Input below:

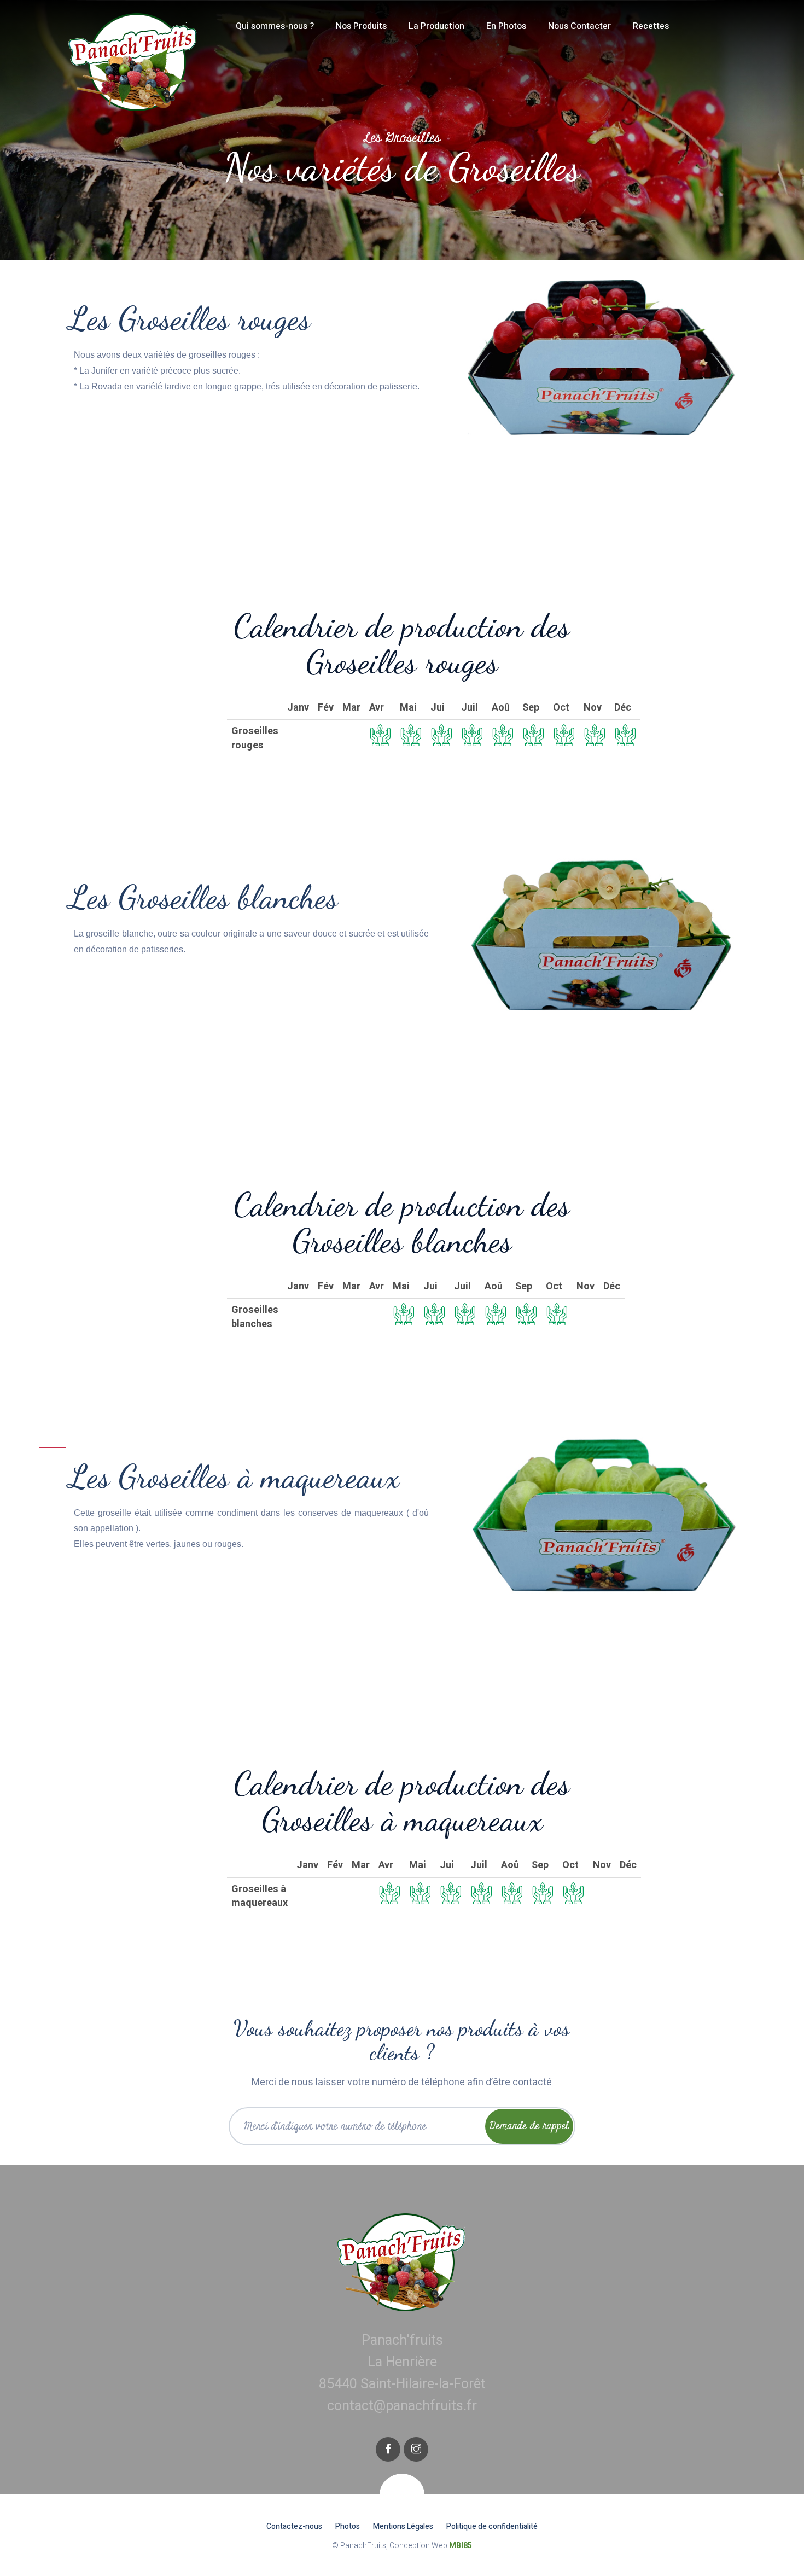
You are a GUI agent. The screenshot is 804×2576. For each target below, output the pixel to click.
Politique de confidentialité (492, 2526)
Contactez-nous (294, 2526)
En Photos (506, 26)
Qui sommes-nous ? (275, 26)
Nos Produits (361, 26)
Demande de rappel (529, 2126)
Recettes (651, 26)
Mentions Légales (403, 2526)
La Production (436, 26)
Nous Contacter (579, 26)
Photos (347, 2526)
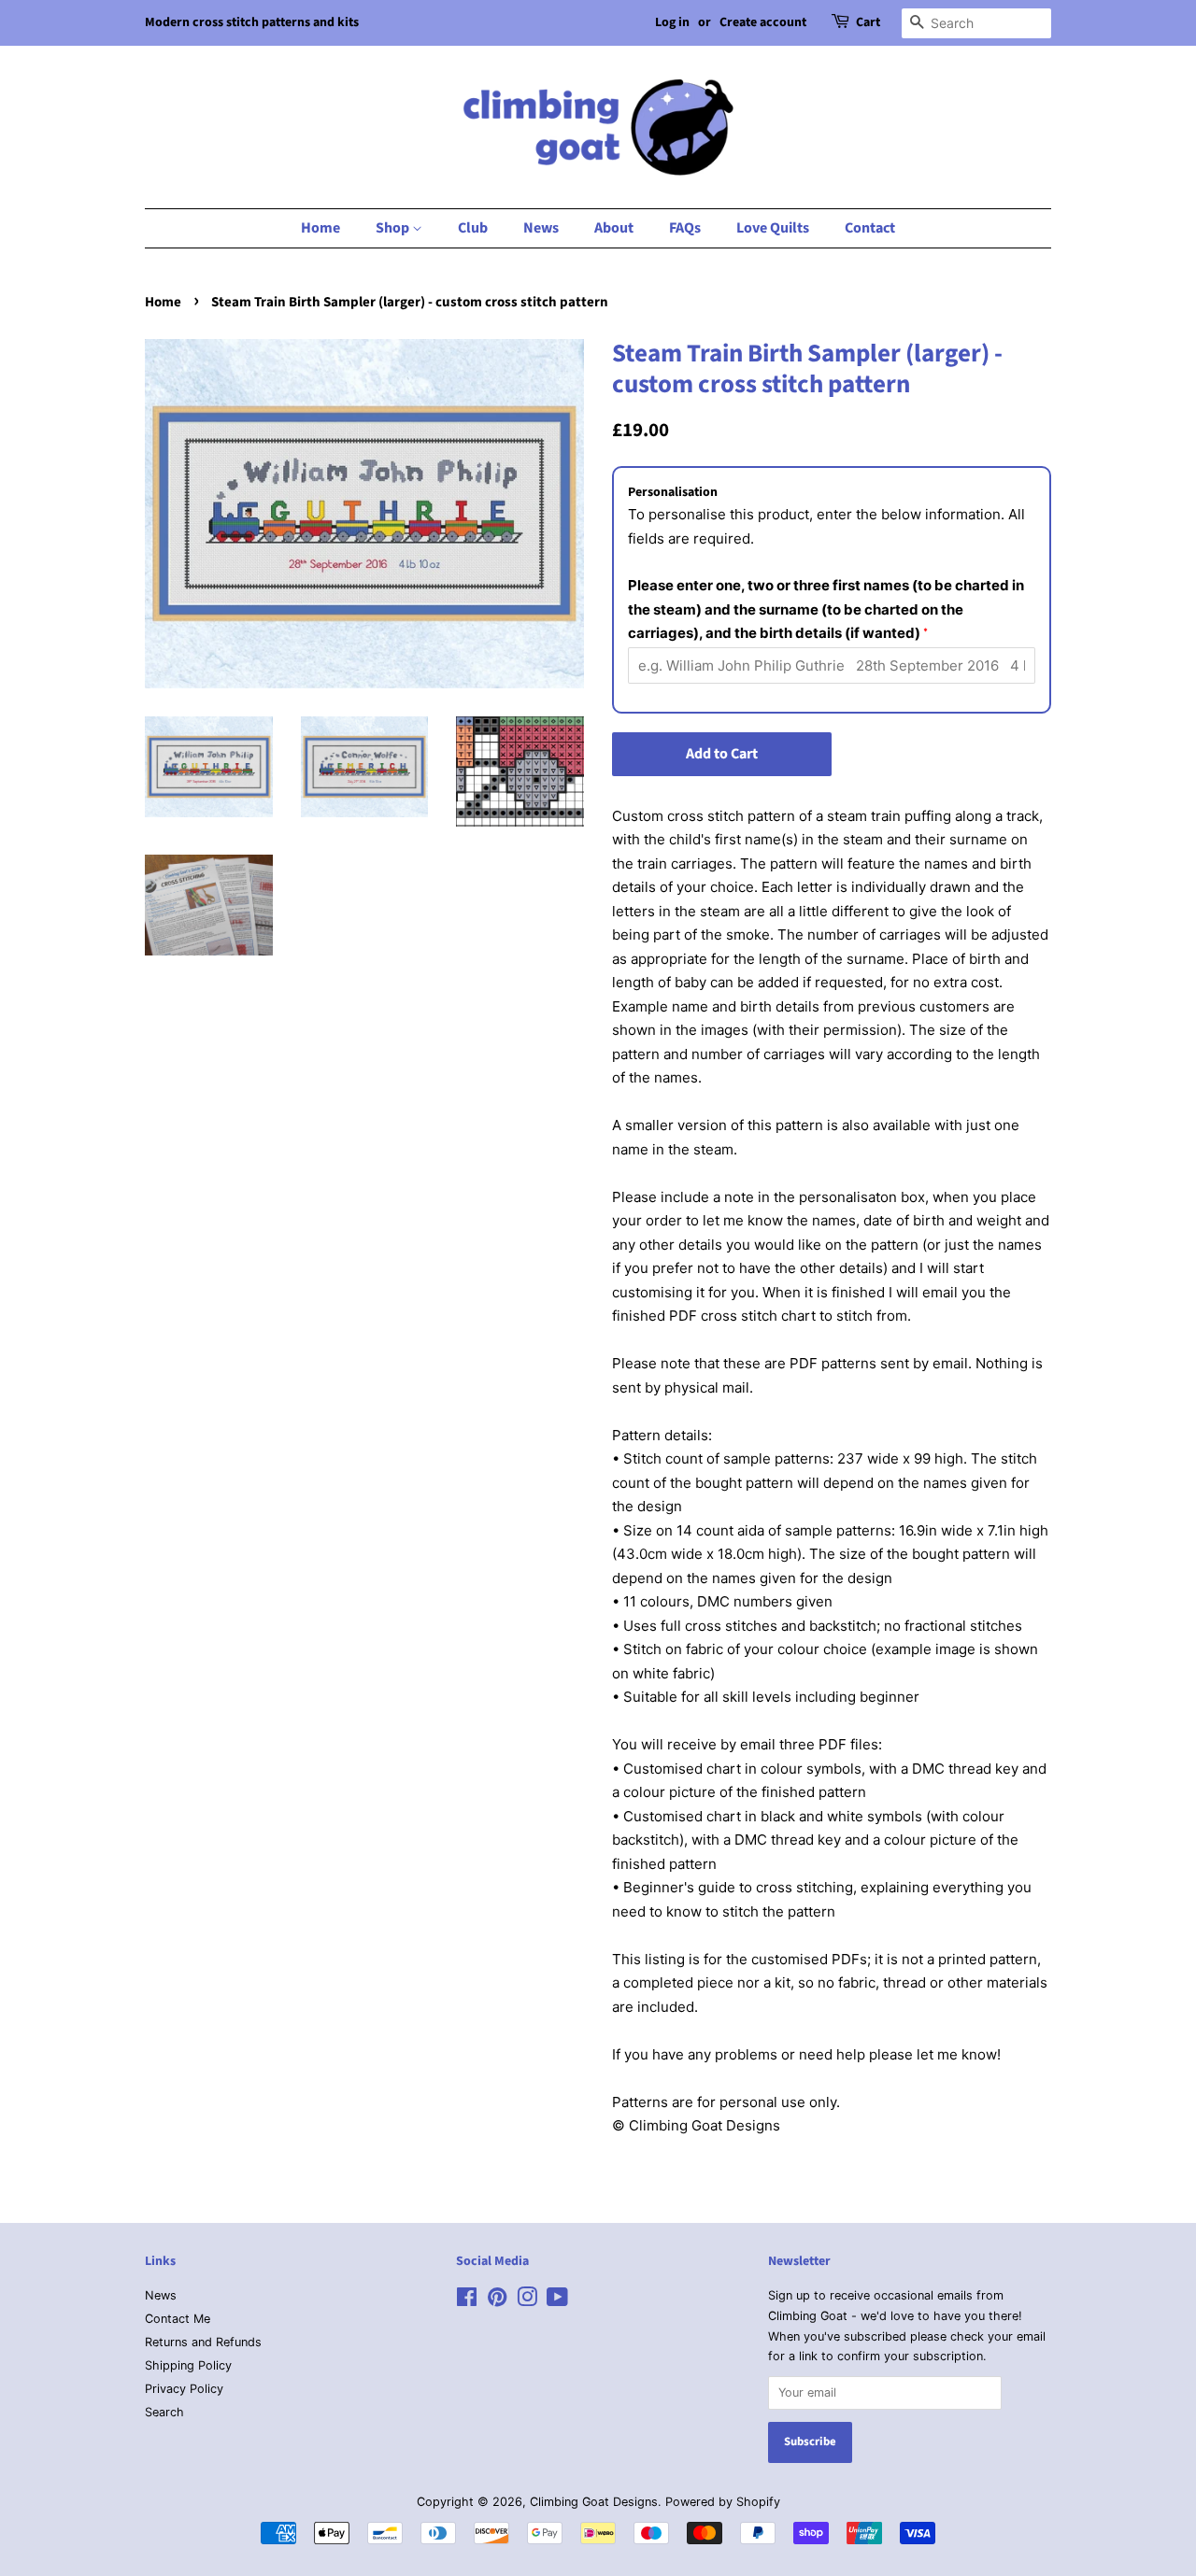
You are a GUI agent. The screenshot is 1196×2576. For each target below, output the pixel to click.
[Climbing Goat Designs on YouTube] (557, 2301)
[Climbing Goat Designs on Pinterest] (497, 2301)
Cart (868, 22)
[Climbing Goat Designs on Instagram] (527, 2301)
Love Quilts (772, 228)
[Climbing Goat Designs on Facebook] (466, 2301)
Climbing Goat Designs (594, 2502)
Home (320, 228)
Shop (394, 228)
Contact (870, 228)
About (614, 228)
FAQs (685, 228)
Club (473, 228)
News (541, 228)
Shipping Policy (188, 2365)
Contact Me (177, 2319)
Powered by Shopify (722, 2502)
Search (164, 2412)
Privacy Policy (184, 2389)
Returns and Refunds (203, 2342)
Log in (672, 22)
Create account (762, 22)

End of Input.

* Description of the task: In how many lines of the data does the string "screenshot" occur? Answer with the number and nothing else.

* Task answer: 2